▶ **Work task**:
Format the lines below, from the one containing "The image size is (450, 800)." through the one containing "table-row: 2017 -0.04% +23.07% -9.05% +32.71% +52.71% +10… is", as a JSON list of strings with one string per line and no blank lines. Leave the pictures out.

▶ **Data extracts**:

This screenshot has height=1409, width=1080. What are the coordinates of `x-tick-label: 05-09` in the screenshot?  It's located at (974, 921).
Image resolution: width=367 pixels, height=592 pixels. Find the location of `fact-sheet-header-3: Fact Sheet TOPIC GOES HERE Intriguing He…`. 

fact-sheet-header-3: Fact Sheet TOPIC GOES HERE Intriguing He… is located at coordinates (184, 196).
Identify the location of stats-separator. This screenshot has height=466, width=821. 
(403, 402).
---
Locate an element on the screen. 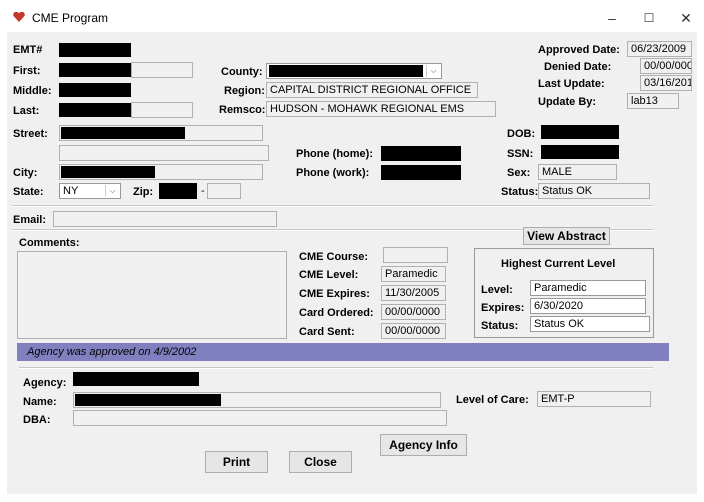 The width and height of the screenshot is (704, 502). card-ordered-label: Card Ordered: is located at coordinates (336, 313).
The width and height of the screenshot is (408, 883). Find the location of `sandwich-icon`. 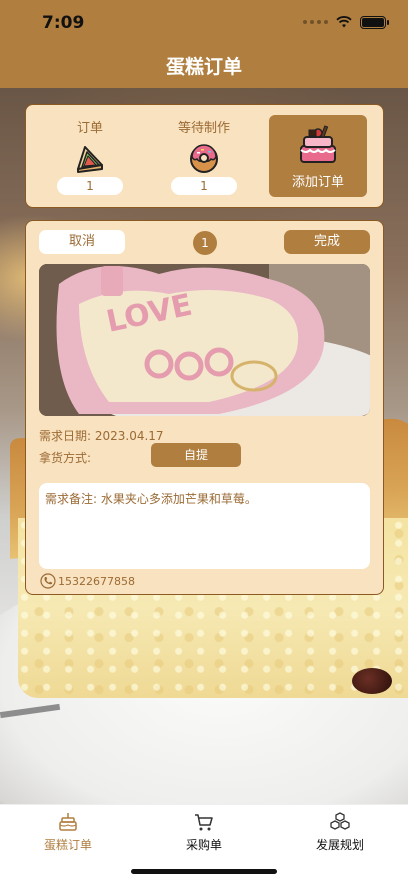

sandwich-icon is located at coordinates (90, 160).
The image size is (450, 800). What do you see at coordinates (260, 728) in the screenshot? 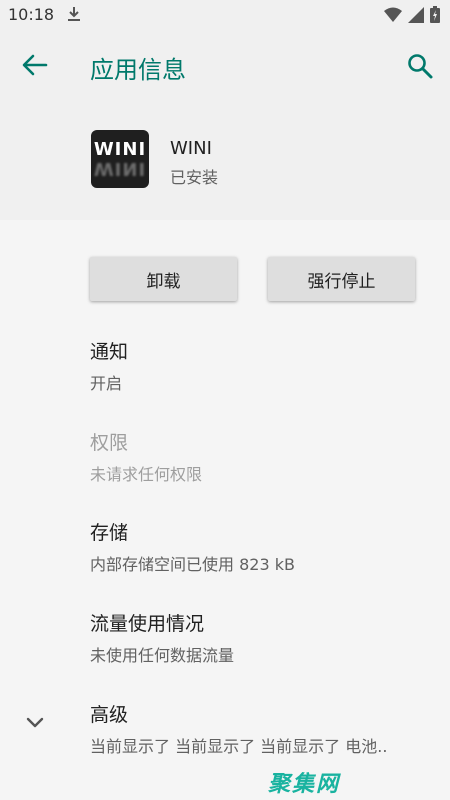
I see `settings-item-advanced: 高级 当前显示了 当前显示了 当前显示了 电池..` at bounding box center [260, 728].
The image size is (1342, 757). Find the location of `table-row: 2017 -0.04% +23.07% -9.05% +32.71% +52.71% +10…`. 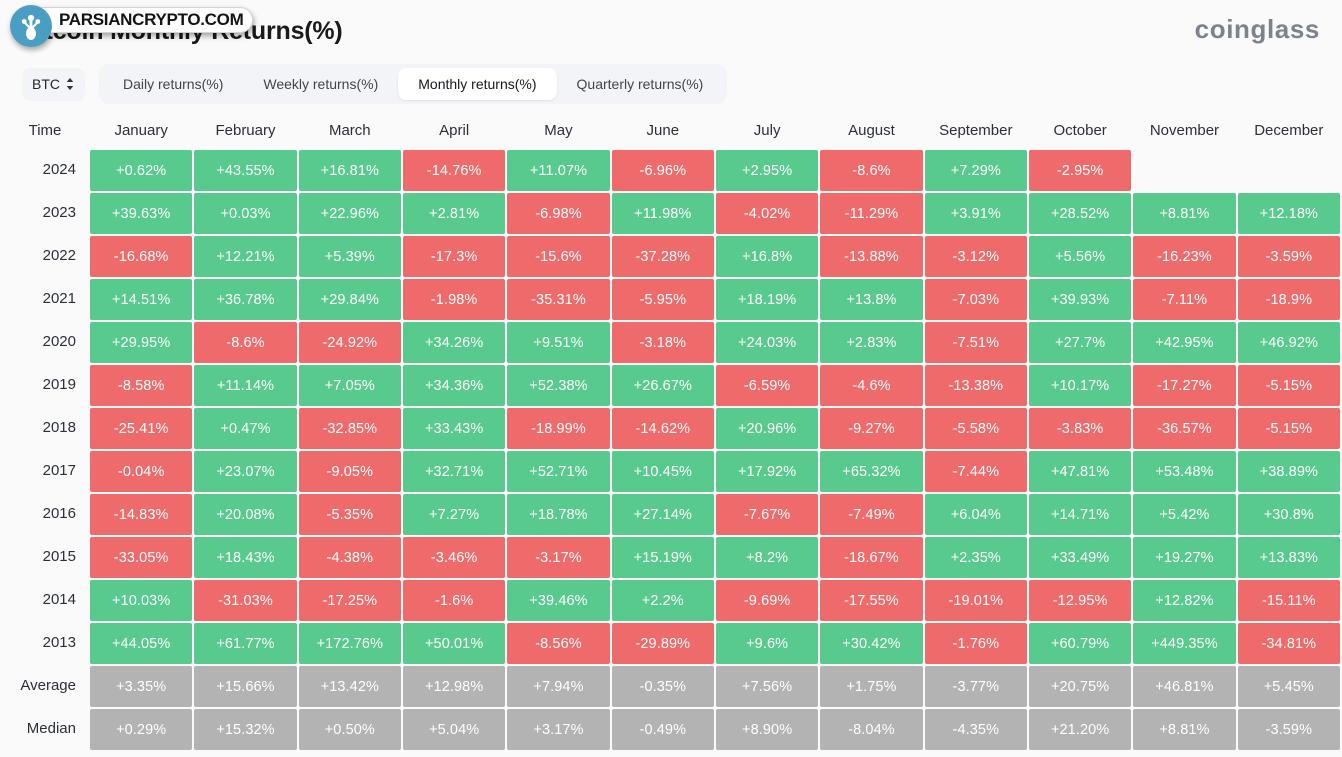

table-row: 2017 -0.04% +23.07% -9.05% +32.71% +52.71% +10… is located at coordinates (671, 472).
---
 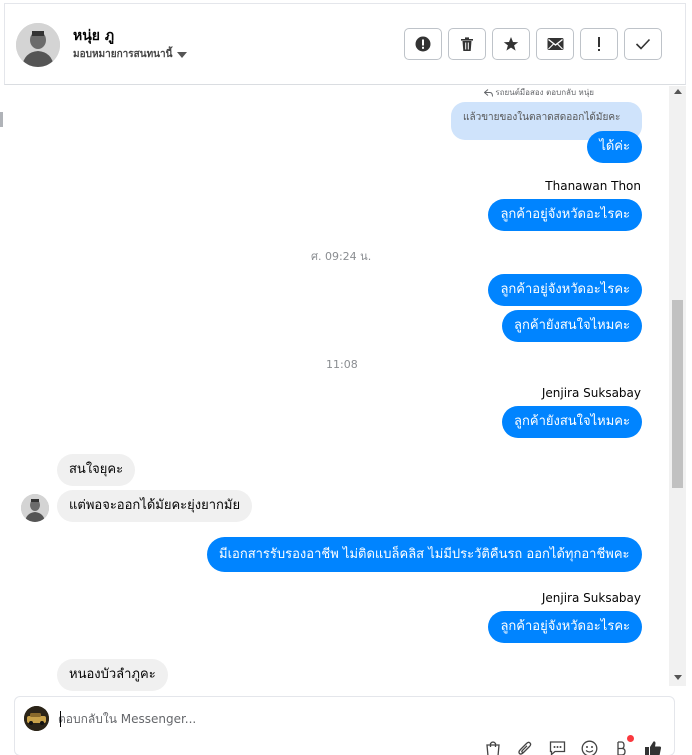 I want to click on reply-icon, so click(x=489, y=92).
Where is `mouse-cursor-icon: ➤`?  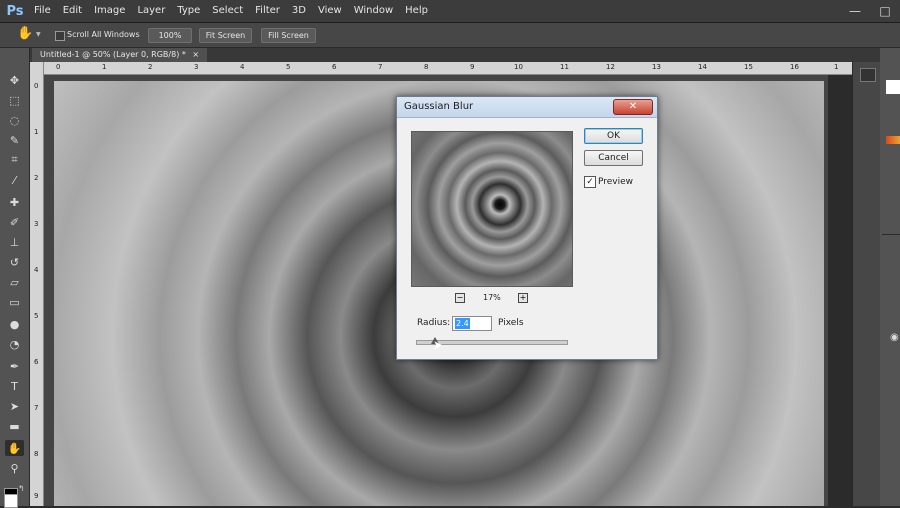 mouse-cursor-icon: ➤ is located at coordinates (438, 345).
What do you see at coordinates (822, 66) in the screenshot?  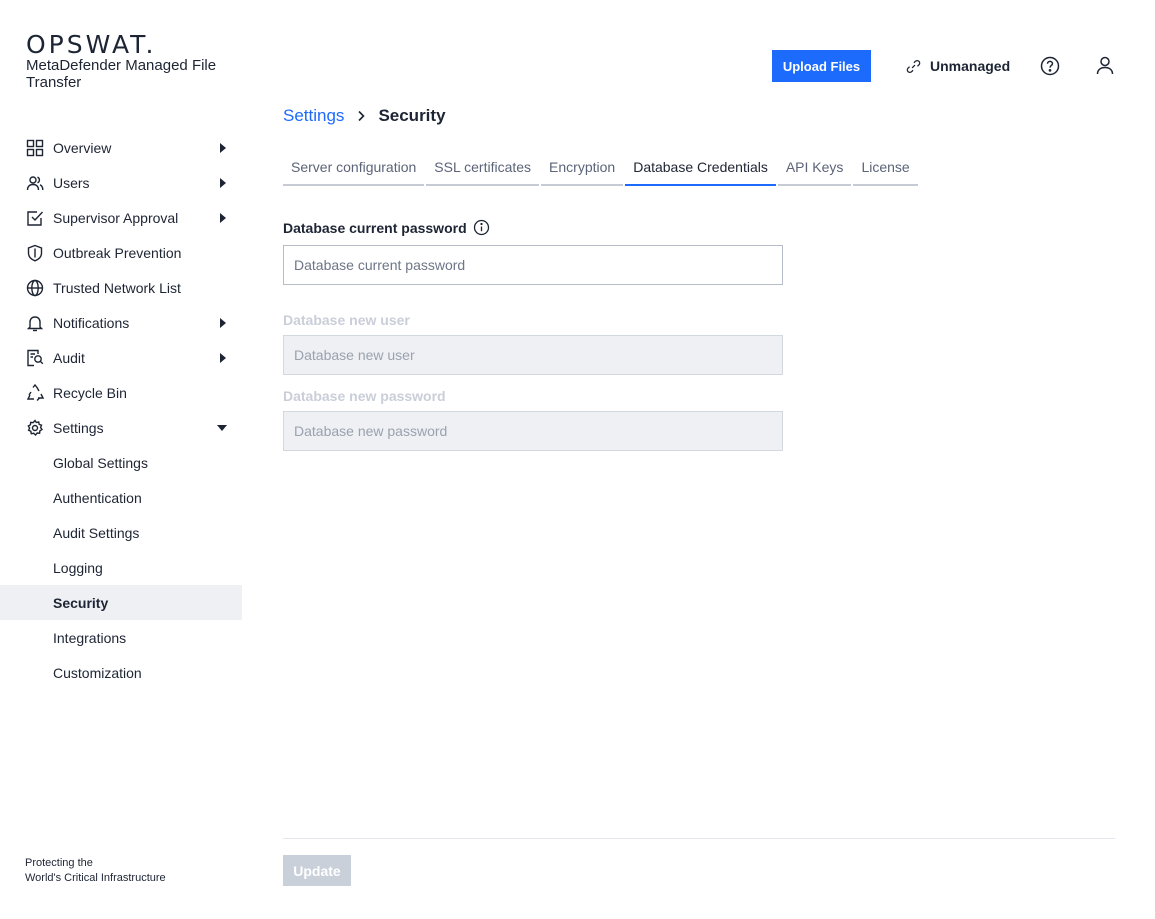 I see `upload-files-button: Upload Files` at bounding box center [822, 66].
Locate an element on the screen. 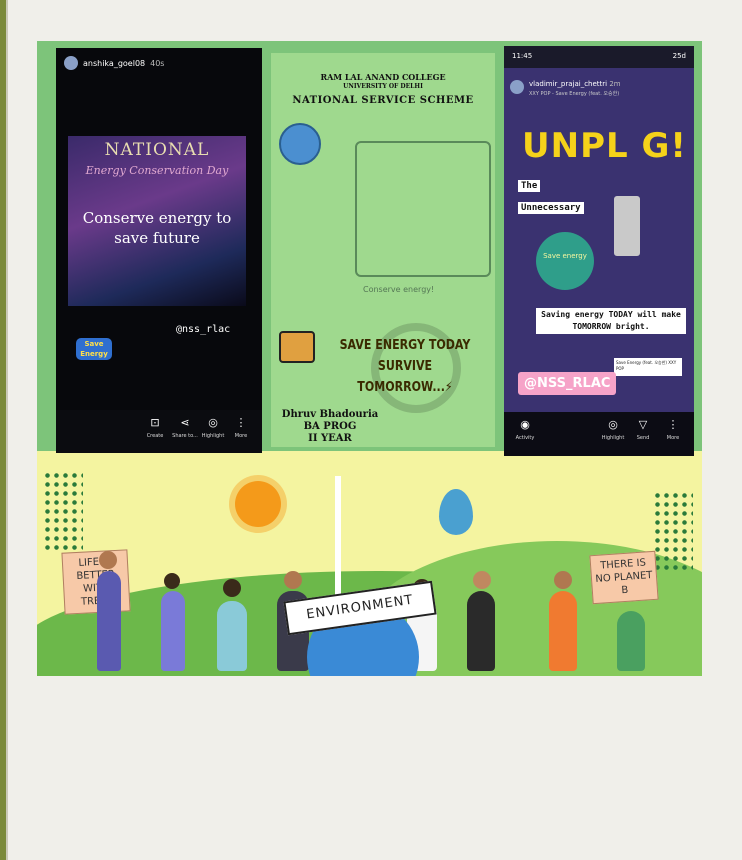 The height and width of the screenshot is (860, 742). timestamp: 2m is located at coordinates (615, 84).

▶ **Answer to this problem**:
[
  "The image size is (450, 800). What do you see at coordinates (260, 728) in the screenshot? ",
  "I see `settings-item-advanced: 高级 当前显示了 当前显示了 当前显示了 电池..` at bounding box center [260, 728].",
  "The image size is (1342, 757). Find the location of `table-row: 2017 -0.04% +23.07% -9.05% +32.71% +52.71% +10…`. ",
  "table-row: 2017 -0.04% +23.07% -9.05% +32.71% +52.71% +10… is located at coordinates (671, 472)."
]